Work instructions >>
**A.** In the passage on harmony and tuning, what frequency ratio is given for the harmonic seventh?
**B.** Transcribe a portion of the passage on harmony and tuning, beginning at the words "intrinsic value of" and stopping after "next step taken.".

Passage to read >>
• • • • •
Harmony is relevant and meaningful

If there are no bad tunings, then isn’t the concept of harmony made meaningless?

No, it is the reverse! To the contrary, new harmonic resources become available. That is more of the point and purpose of this field, at least for some of us.

Consider traditional Jazz: in addition to the standard set of intervals, we introduce harmonic scales and septimal (7-based) intervals like the perfectly consonant subminor third, a frequency ratio of 7/6, also known as the flat or blues third. And in comes the harmonic seventh at 7/4, also a highly harmonic interval, far more harmonic than any of the traditional sevenths.

That’s just one advantage — more consonant intervals. You can also have more neutral or gray intervals, and more dissonant intervals, all depending on the scale. Some people become interested in the most consonant intervals only. But remember that music is not about stasis, it is about contrast. Stasis can be integrated but should not be the only element: change is also needed.

intrinsic value of intimate understanding of pitch

Why should anyone care about this?

Music has always been comprised of two basic elements, pitch and rhythm. We don’t know if either came first. The human vocal chords are built for music. Our ears and brain naturally recognize patterns in rhythms in the environment, and we have created rhythms when we chipped away to make obsidian knives, flint arrowheads, and crush acorns. Both pitch and rhythm came together as we ascended to mesas in the desert, stepping on flat resonant sandstone that created melodies of different pitches in a regular rhythm. Creating a lithophone by gathering and arranging the rocks we happened to step upon was the obvious next step taken.

But no distinction is even necessary. Pitch and rhythm are made of the same substance: they are frequencies, repeating patterns of pulses, each within different ranges. We even find that when we increase the pitch high enough, we have color. Vibrations are the building blocks of physical reality. Light, matter and sound are all vibrations. Music is as real, as physical and objective as anything else we know of, or if you prefer, things that we see and touch are every bit as unreal, ephemeral and subjective as the music we hear.
• • • • •
Given information >>
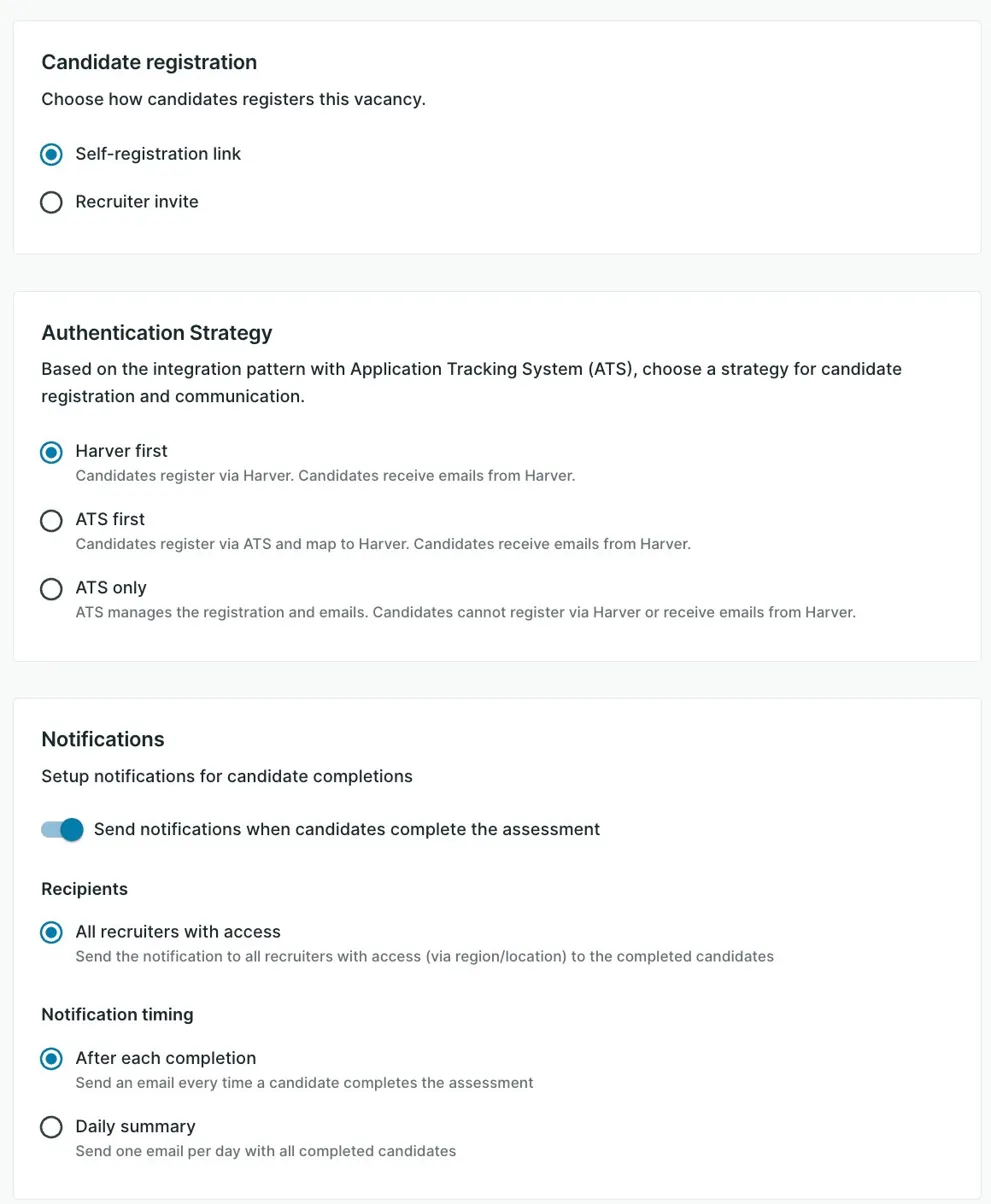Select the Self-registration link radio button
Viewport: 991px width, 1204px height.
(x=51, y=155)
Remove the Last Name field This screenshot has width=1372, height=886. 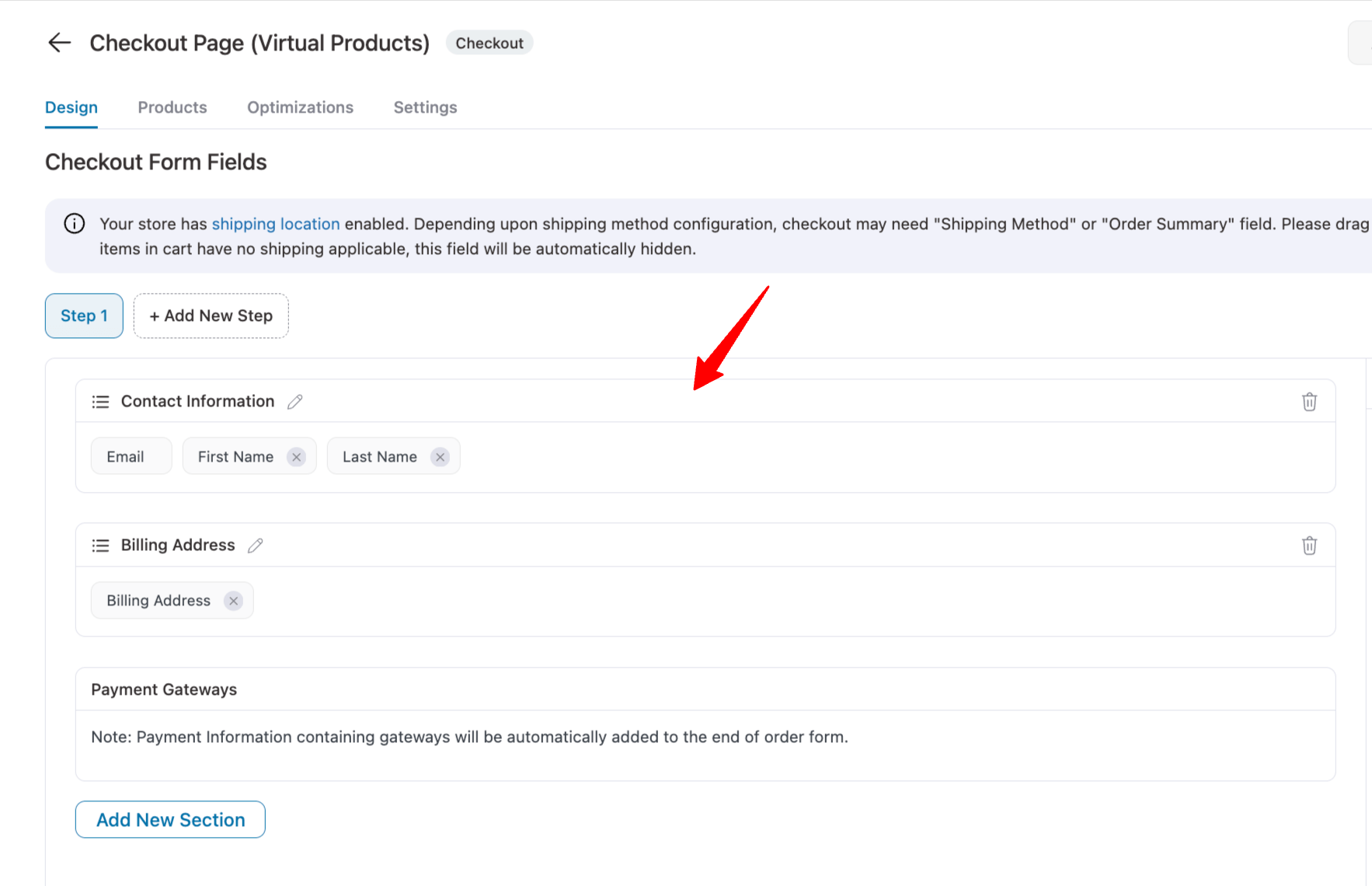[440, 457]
• • • • •
Final answers >>
**A.** 7/4

**B.**
intrinsic value of intimate understanding of pitch

Why should anyone care about this?

Music has always been comprised of two basic elements, pitch and rhythm. We don’t know if either came first. The human vocal chords are built for music. Our ears and brain naturally recognize patterns in rhythms in the environment, and we have created rhythms when we chipped away to make obsidian knives, flint arrowheads, and crush acorns. Both pitch and rhythm came together as we ascended to mesas in the desert, stepping on flat resonant sandstone that created melodies of different pitches in a regular rhythm. Creating a lithophone by gathering and arranging the rocks we happened to step upon was the obvious next step taken.